Bert screamed and tried to twist his face away from the instrument, but Buddy held his skull firmly against the carpeting. The scissors were very, very sharp, and Buddy was very, very strong, so it only took a few minutes for most of Bert's nose to be removed from his face.
Though Bertram shrieked and kicked and lost control of his bladder, Buddy seemed to relish the event. When he finished, he tossed the scissors away and gazed at the mass of skin and cartilage which he had cut from his victim's face. "Looks a lot different like this, huh?" he mused appraisingly, as if he expected Bert to grin up at him and say 'Boy, it sure does!'
Then, he got an idea, and his face lit mischievously. He turned the severed proboscis around in his hand, then pushed the tip of it between his index finger and middle finger, made a loose fist.
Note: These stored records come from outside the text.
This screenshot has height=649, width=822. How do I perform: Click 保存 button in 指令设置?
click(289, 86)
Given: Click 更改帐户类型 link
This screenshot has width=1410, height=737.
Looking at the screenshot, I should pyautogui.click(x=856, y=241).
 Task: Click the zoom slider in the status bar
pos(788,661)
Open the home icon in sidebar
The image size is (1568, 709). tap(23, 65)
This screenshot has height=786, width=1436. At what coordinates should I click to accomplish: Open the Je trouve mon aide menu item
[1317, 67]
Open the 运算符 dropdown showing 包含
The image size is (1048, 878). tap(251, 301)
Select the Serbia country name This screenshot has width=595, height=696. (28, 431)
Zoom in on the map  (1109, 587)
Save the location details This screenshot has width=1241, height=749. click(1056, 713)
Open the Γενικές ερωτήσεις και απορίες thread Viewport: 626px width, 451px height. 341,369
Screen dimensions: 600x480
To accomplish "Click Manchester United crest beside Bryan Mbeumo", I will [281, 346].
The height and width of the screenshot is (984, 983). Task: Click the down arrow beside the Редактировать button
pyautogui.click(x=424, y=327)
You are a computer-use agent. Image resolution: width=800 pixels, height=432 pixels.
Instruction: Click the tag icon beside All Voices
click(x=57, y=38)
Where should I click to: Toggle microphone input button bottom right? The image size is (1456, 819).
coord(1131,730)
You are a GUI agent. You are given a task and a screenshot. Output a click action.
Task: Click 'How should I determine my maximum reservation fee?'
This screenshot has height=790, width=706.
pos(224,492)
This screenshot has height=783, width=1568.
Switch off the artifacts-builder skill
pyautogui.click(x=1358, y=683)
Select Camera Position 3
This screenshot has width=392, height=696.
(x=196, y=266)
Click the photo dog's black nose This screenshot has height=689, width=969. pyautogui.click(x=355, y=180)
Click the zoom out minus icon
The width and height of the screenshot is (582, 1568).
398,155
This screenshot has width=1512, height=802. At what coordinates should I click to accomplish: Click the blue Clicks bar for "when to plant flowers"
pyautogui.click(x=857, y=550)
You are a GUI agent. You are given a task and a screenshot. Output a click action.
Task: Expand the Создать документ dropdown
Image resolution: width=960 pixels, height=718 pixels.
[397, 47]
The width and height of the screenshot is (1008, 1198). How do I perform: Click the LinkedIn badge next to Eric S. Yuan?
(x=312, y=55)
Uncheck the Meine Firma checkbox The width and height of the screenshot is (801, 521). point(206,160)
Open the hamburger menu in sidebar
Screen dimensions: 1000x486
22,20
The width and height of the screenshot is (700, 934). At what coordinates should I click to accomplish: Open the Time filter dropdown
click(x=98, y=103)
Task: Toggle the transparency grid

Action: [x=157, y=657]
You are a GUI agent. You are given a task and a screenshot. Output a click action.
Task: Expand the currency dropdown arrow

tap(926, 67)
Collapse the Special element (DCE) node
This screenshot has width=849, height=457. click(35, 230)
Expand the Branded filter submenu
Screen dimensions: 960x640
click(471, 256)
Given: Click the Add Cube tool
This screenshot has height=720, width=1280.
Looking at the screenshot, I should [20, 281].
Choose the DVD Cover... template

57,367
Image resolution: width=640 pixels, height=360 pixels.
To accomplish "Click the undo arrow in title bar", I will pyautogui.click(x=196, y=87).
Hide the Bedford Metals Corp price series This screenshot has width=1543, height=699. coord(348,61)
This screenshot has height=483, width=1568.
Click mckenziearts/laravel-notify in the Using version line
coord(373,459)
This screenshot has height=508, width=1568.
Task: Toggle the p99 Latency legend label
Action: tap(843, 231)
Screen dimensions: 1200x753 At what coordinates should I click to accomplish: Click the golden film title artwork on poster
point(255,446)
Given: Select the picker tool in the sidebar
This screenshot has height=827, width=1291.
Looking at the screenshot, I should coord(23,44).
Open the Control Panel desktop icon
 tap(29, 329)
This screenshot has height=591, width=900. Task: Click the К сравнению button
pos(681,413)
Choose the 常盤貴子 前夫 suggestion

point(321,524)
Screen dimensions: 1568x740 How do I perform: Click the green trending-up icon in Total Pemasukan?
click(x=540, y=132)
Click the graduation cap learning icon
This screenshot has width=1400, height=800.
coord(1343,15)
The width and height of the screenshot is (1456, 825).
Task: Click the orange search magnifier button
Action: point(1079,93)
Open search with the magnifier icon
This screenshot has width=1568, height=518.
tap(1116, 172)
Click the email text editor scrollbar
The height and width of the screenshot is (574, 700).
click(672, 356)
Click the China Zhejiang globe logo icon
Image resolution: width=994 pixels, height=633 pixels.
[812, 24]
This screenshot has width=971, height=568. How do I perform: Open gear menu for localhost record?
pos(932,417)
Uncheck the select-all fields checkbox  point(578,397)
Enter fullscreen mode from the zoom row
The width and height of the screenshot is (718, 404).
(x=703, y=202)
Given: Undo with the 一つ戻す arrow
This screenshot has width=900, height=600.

"Got yer' nose!" he hooted loopily, roaring with delight.
It was a macabre imitation of an ancient trick which adults sometimes played on children; the adults would stick a thumb between two fingers like that, trying to fool young children into thinking that their noses had been stolen. Bertram recognized the trick, but didn't appreciate the new variation w
hich Buddy had invented.
As a matter of fact, Bert didn't appreciate much of anything right now. He was too busy thinking about Buddy's pick-ax, and praying for death.
"Let's see now," Buddy said when he finally stopped laughing. "Where can I put this?" Rising, he gazed around the room and caught sight of the brown maple mantel over Bertram's fireplace. Stepping over Bert, he marched to the mantel and placed the severed nose atop an antique clock which perched there. "Perfect!" he crowed, smiling at Bert. "Now you'll always nose what time it is!"
He laughed some more and started tromping back over, presumably to punish Bertram with additional tortures. He stopped in his tracks, though, and headed for the end-table by Bert's recliner instead. "Hey, what's this?" he piped giddily, reaching for the wallet which Bert had left on the table. "Y'know, I bet you got a picture of my sweetie in here! Wouldn't that be somethin'!"
Weakly, Bert squirmed and clutched at the wound in his hand and his stomach. He felt no desire to touch the place on his face where his nose had once been.
"Well, damn!" Buddy shouted. "No pictures of Debby!" He flipped through the plastic pages which held Bert's credit cards, then stopped and laughed again. "Y'know, Bert, you sure don't look much like the picture on your driver's license anymore! I think you better get a new one taken!"
Bert didn't hear a word that Buddy said; he was crying like a starving infant, and his brain was turning to sludge.
"Hey, wait a minute," Buddy mumbled suddenly, lifting the wallet closer to his eyes. "Damnit," he muttered, his jocular madness strangely dissipated. "This is how you spell your name? D-E-L-I-N-S-K-Y?"
"I didn't do it...," burbled Bertram. "I didn't do it..."
"D-E-L-I-N?" read Buddy once more. "Oh God." Closing the wallet, he tilted his head backward and took a deep breath. "Oh my God. You're Bertram Delinsky. I thought you were Albert Delisky."